> _Task item_
The full set of entries is to be returned word for word.

[Listed entries — start]

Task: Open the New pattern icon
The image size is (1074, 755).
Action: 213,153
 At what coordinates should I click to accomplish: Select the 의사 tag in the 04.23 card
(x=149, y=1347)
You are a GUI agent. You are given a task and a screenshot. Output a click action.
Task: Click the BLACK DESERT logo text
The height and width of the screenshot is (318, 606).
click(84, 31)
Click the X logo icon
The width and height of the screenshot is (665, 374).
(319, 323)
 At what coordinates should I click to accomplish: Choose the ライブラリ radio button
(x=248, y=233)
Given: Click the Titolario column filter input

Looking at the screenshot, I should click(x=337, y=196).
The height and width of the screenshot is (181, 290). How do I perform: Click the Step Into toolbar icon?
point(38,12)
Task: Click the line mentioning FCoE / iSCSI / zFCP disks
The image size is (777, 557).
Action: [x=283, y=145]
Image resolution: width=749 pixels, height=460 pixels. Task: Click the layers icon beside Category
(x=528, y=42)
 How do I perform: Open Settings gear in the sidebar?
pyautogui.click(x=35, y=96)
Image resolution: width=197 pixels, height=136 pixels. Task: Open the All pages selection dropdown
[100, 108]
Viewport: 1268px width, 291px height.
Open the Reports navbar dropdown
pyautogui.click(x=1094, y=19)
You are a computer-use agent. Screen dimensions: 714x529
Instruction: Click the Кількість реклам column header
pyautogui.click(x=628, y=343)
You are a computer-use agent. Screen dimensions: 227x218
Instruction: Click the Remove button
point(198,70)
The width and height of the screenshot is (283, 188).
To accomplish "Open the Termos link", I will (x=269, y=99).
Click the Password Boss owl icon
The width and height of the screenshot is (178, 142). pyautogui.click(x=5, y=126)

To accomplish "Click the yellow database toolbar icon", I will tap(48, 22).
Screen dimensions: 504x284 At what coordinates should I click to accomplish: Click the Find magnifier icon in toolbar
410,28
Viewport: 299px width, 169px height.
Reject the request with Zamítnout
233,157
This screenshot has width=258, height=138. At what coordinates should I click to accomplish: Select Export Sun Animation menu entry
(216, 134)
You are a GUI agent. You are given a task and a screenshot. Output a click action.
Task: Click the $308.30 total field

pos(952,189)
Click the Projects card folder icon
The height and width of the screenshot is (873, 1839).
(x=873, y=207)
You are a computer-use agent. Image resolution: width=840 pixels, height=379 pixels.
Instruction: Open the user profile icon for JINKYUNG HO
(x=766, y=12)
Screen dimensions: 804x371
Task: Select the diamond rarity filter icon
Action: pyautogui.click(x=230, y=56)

[Listed entries — finish]

> _Solution to this exercise_
Task: Open the New pattern icon
The image size is (1074, 755).
Action: 213,153
 At what coordinates should I click to accomplish: Select the 의사 tag in the 04.23 card
(x=149, y=1347)
You are a GUI agent. You are given a task and a screenshot. Output a click action.
Task: Click the BLACK DESERT logo text
The height and width of the screenshot is (318, 606).
click(84, 31)
Click the X logo icon
The width and height of the screenshot is (665, 374).
(319, 323)
 At what coordinates should I click to accomplish: Choose the ライブラリ radio button
(x=248, y=233)
Given: Click the Titolario column filter input

Looking at the screenshot, I should click(x=337, y=196).
The height and width of the screenshot is (181, 290). How do I perform: Click the Step Into toolbar icon?
point(38,12)
Task: Click the line mentioning FCoE / iSCSI / zFCP disks
The image size is (777, 557).
Action: [x=283, y=145]
Image resolution: width=749 pixels, height=460 pixels. Task: Click the layers icon beside Category
(x=528, y=42)
 How do I perform: Open Settings gear in the sidebar?
pyautogui.click(x=35, y=96)
Image resolution: width=197 pixels, height=136 pixels. Task: Open the All pages selection dropdown
[100, 108]
Viewport: 1268px width, 291px height.
Open the Reports navbar dropdown
pyautogui.click(x=1094, y=19)
You are a computer-use agent. Screen dimensions: 714x529
Instruction: Click the Кількість реклам column header
pyautogui.click(x=628, y=343)
You are a computer-use agent. Screen dimensions: 227x218
Instruction: Click the Remove button
point(198,70)
The width and height of the screenshot is (283, 188).
To accomplish "Open the Termos link", I will (x=269, y=99).
Click the Password Boss owl icon
The width and height of the screenshot is (178, 142). pyautogui.click(x=5, y=126)

To accomplish "Click the yellow database toolbar icon", I will tap(48, 22).
Screen dimensions: 504x284 At what coordinates should I click to accomplish: Click the Find magnifier icon in toolbar
410,28
Viewport: 299px width, 169px height.
Reject the request with Zamítnout
233,157
This screenshot has width=258, height=138. At what coordinates should I click to accomplish: Select Export Sun Animation menu entry
(216, 134)
You are a GUI agent. You are given a task and a screenshot. Output a click action.
Task: Click the $308.30 total field

pos(952,189)
Click the Projects card folder icon
The height and width of the screenshot is (873, 1839).
(x=873, y=207)
You are a computer-use agent. Image resolution: width=840 pixels, height=379 pixels.
Instruction: Open the user profile icon for JINKYUNG HO
(x=766, y=12)
Screen dimensions: 804x371
Task: Select the diamond rarity filter icon
Action: pyautogui.click(x=230, y=56)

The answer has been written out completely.